I had a lot of different jobs at Burroughs which became Unisys (MultiSolutions was in the middle of this). At one point I was in the LINC product group. LINC was a rare software success at Unisys coming from the Burroughs side. It was a 4GL and 4GLs were popular right before the computing world when fully client-server.

This was in the early 1990s, which was also a time when CASE (Computer Aided Software Engineering) tools were popular. My department was experimenting with CASE tools that could be used to generate design inputs for a LINC system.

The second surprising thing about LINC was that it was developed in Christchurch, New Zealand. I was sent down to Christchurch to demonstrate some of these CASE tools along with Unisys marketing managers.
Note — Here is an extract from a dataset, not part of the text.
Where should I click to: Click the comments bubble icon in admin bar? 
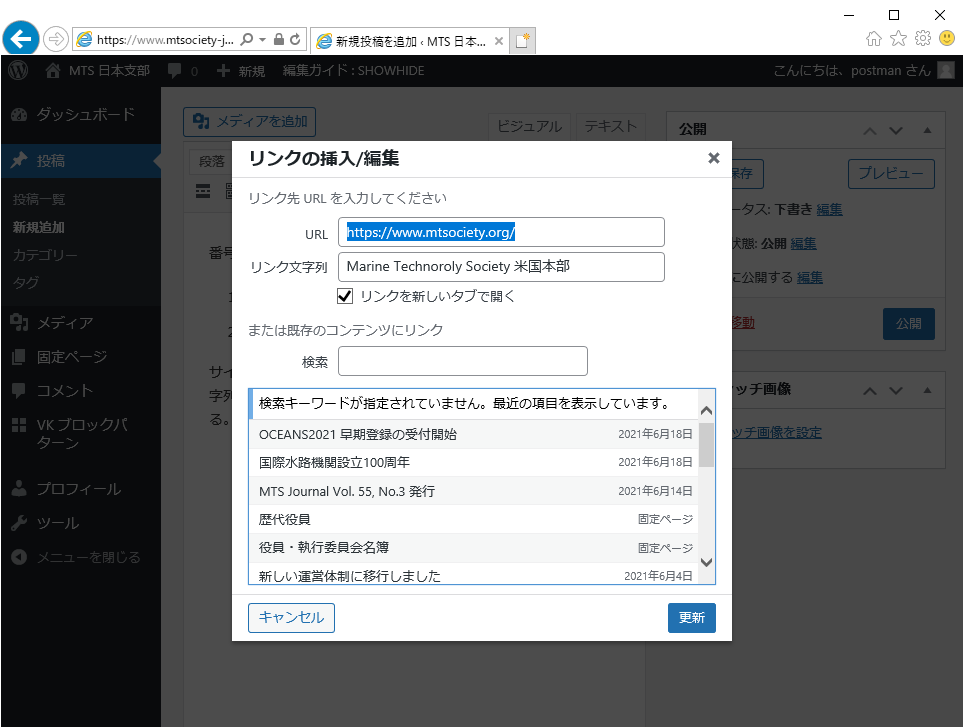175,71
I was really impressed with the LINC headquarters. It was specially-built, four-story glass-skinned building where it stood out from the drab business buildings on the outskirts of Christchurch.

They showed me a room on the first floor where I could work rehearsing my presentation and demo one last time. Then out of the clear blue, I hear a loud pop and see a round hole punched through window about two feet from where I sat. I ran out of the room, right into a crowd of people who heard this and came to see what had happened.

I heard a female say “well he’s done it again.” I’m thinking “someone shot at the building again?” but when I turned and looked through the window I saw a workman pulling a mowing harrow across a field about 50 yards from the building. This guy was hauling ass so he could finish as quickly as possible. He was also catapulting stones from the field in the process. Apparently he had done this before.

Don’t worry, Bob, they’re really not shooting at you. They're only slinging high velocity stones in your general direction.

Will It Work?

I left Unisys to work at Vanguard. I worked hard to develop marketable skills in order to be able to change jobs in my mid-forties. I earned Microsoft Solutions Developer status right at the time Vanguard decided to abandon OS2 and switch to Windows NT.

As the technical leader of this migration effort I was very busy. I was not a shill for Microsoft products, but I was a supporter. After all, Microsoft was all that I knew.

The first effort was just to port some of the major client server apps to Windows. At the same time some new projects were getting underway including Defined Benefits Front End. This was a C++ project and I basically had nothing to do with it. It was a client server app with data coming from the mainframe. The path to the data involved Sybase (Sybase was a hot product at the time) middleware along with MS Open Database Connectivity (ODBC).

This all sounds rather bland but it put me in the hot seat one day. I was invited to a meeting with many Vanguard principals and my manager at the time. I really didn’t know why I was invited until they started discussing whether ODBC over Sybase middleware was going to work. I finally realized that my manager’s ass was on the line so when he was asked “will it work?” he immediately turned to me and demanded to know “Bob, will it work?”

Remember, I had nothing to do with the project. I also did not know that there was a Sybase consultant (remember I did say that Sybase was hot) running around whispering in manager’s ears “it will not work.”

Since I wanted to exit the room wearing my head I looked my manager in the eye and said, “Yes, it will work.” That’s when I stopped respecting that manager who, incidentally, did not last there nearly as long as I did.